Records from a collection
<<<<
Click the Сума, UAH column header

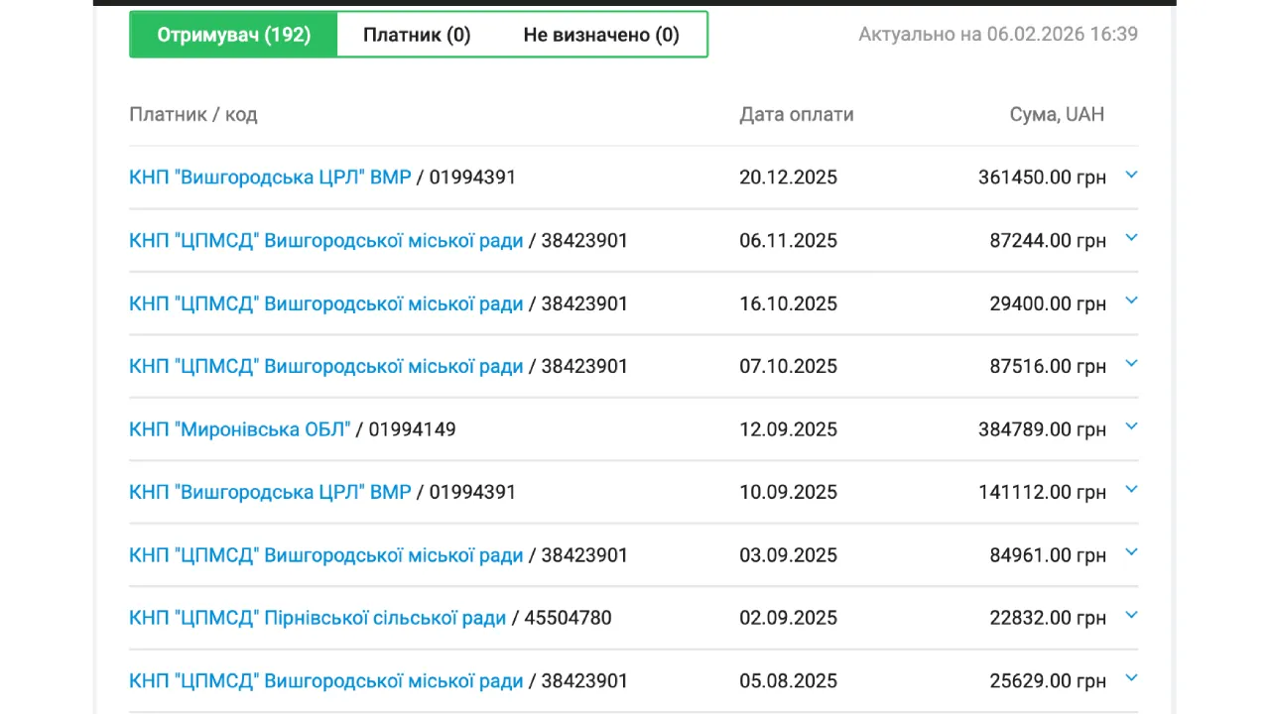pyautogui.click(x=1057, y=114)
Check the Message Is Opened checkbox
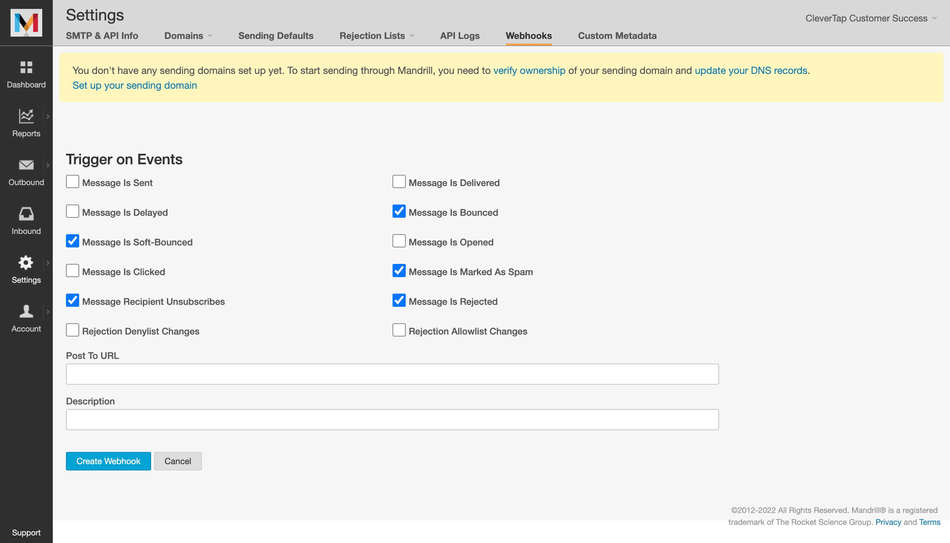Image resolution: width=950 pixels, height=543 pixels. (399, 241)
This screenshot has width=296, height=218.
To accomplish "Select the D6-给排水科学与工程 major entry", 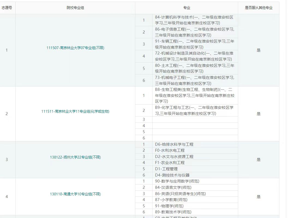I will coord(175,144).
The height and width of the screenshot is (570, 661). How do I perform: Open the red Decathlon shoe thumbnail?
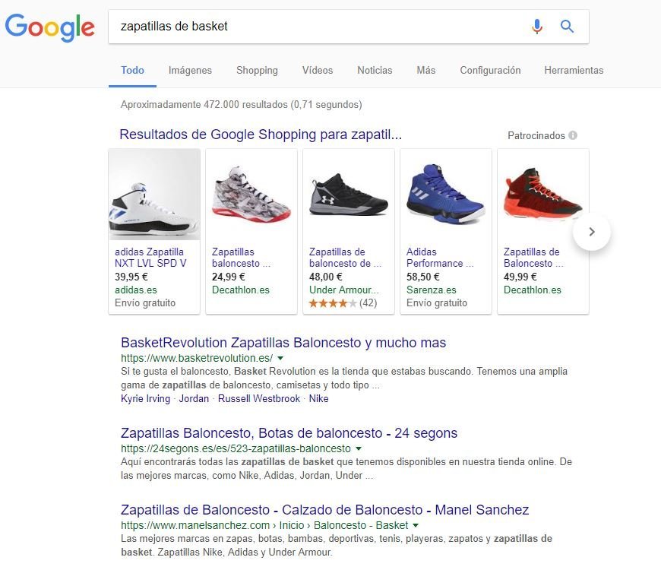(542, 195)
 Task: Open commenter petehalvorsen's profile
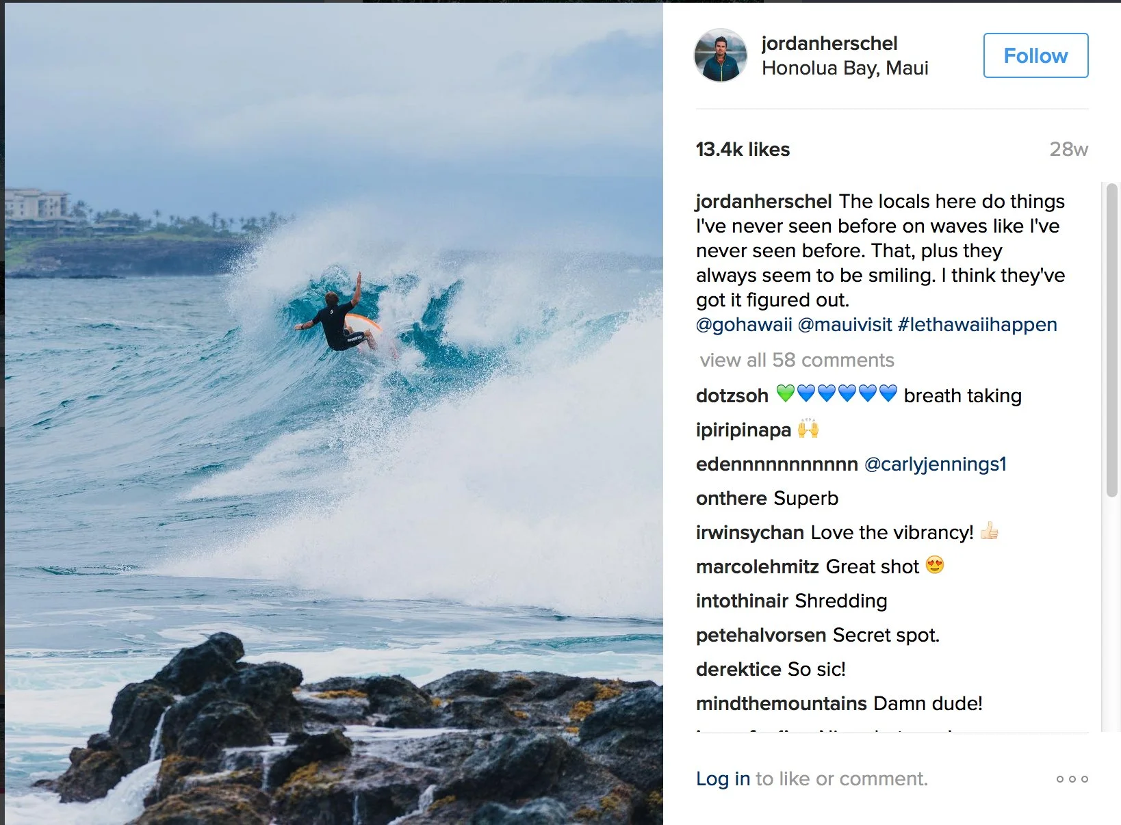pos(761,635)
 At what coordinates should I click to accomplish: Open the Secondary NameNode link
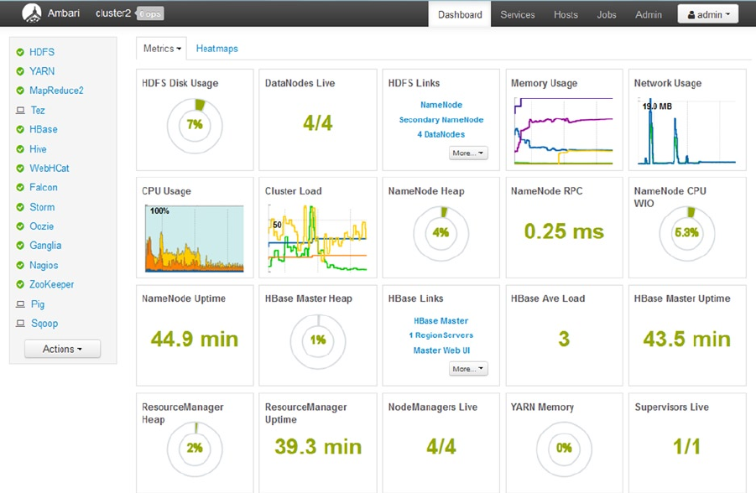(x=441, y=120)
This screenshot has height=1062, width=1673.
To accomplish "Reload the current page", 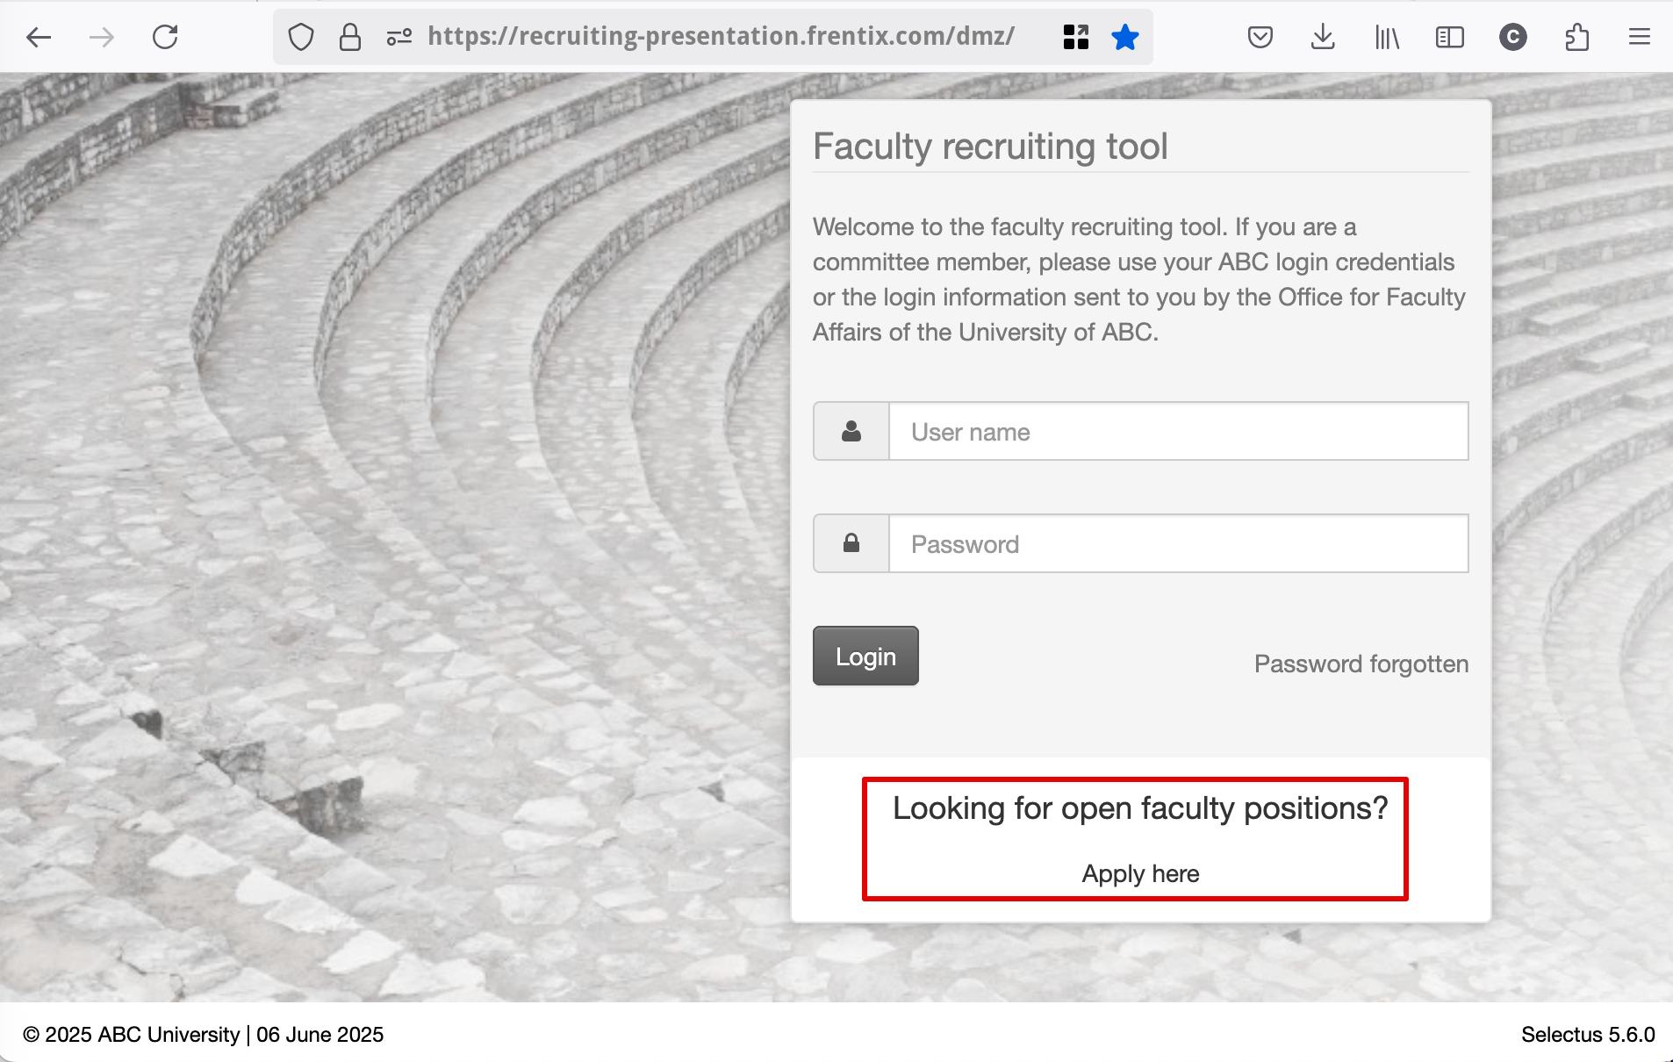I will pyautogui.click(x=165, y=37).
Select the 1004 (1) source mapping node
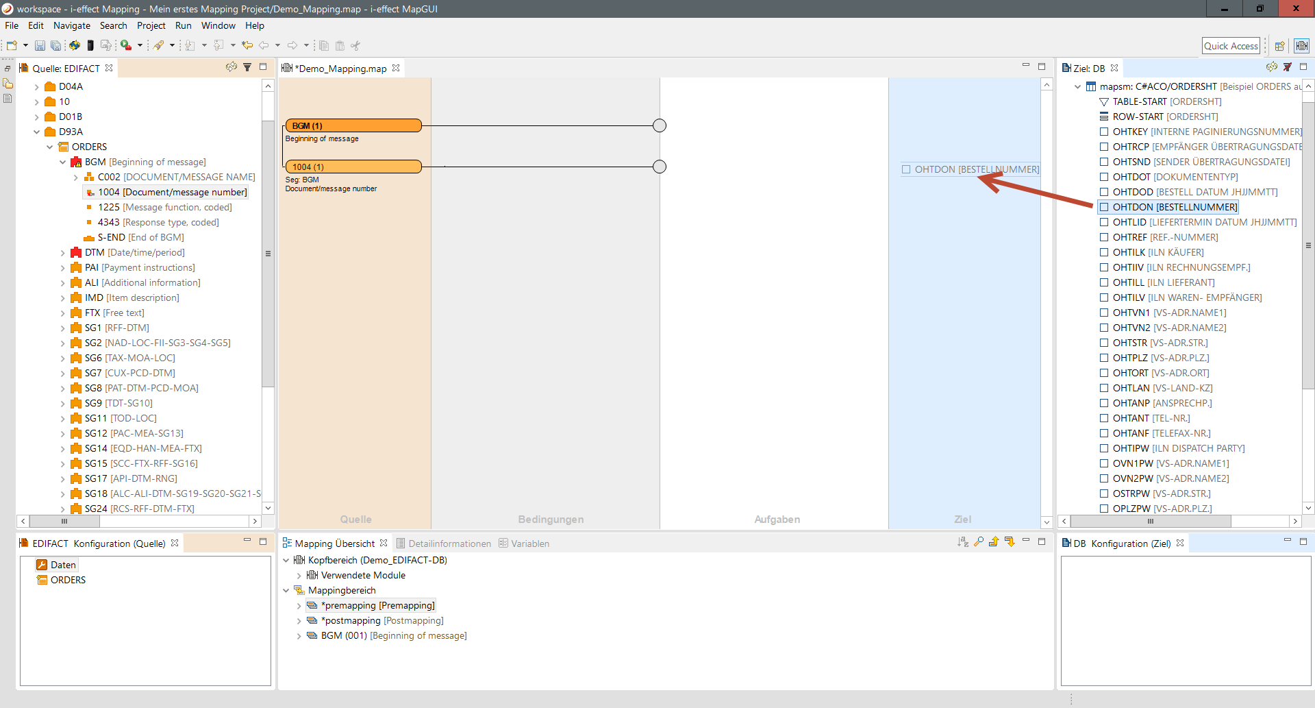1315x708 pixels. [353, 167]
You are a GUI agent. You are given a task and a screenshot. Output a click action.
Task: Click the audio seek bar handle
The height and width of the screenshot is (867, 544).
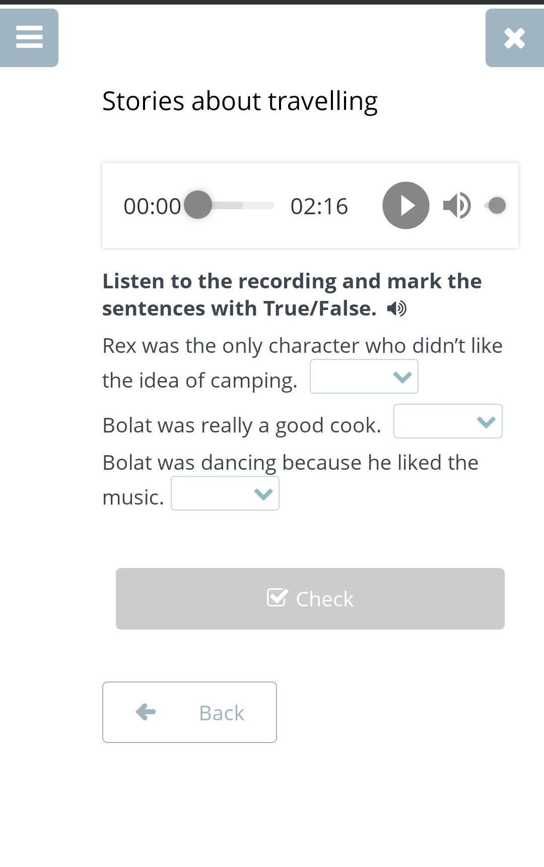(x=198, y=205)
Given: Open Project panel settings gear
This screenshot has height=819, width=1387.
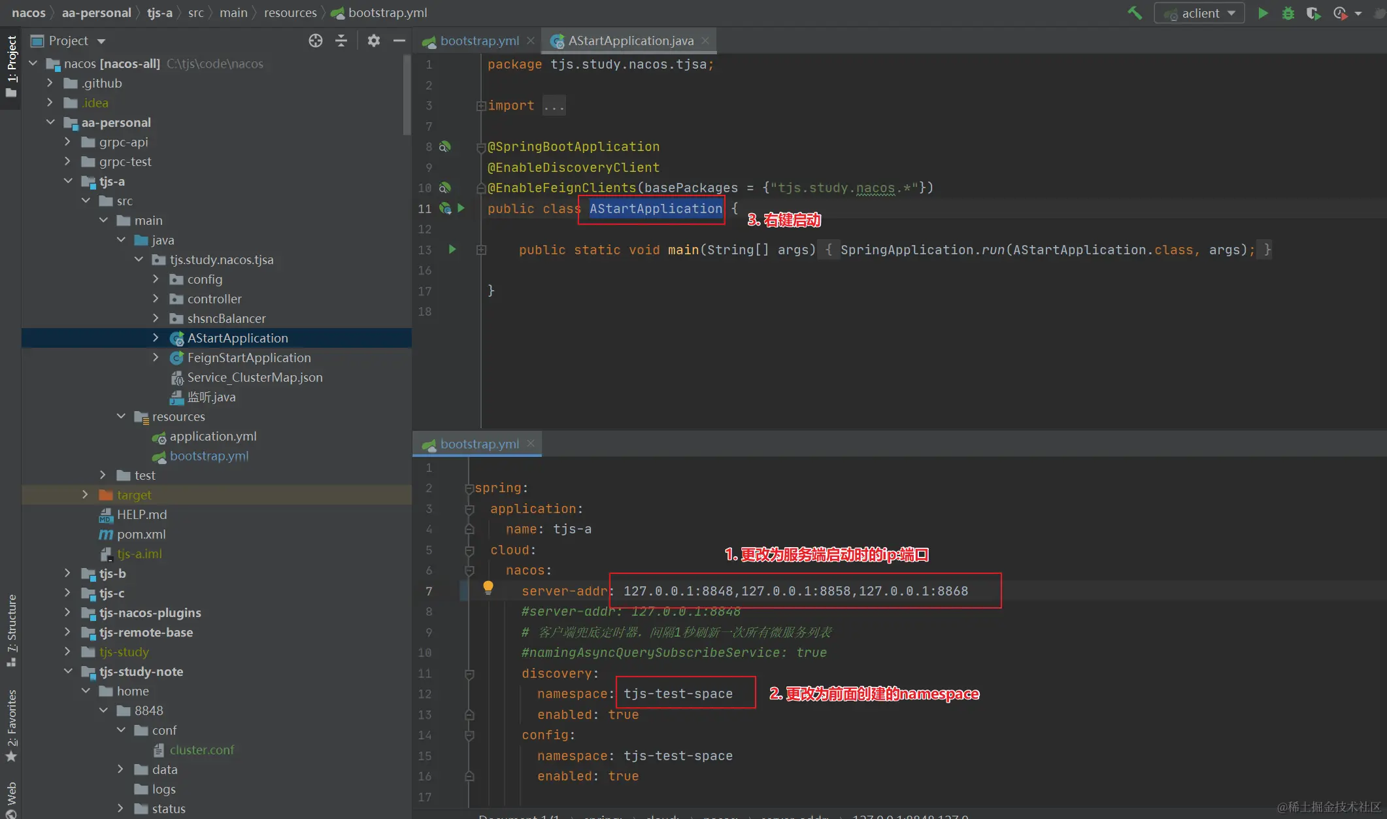Looking at the screenshot, I should click(x=373, y=41).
>>>>
Rewrite everything from the line containing "Given: Open Project panel settings gear" down to the end of the records, substituting "gear icon" for "settings gear" and keeping all else unchanged. Leave the pictures out.

Given: Open Project panel gear icon
This screenshot has height=819, width=1387.
Looking at the screenshot, I should click(x=373, y=41).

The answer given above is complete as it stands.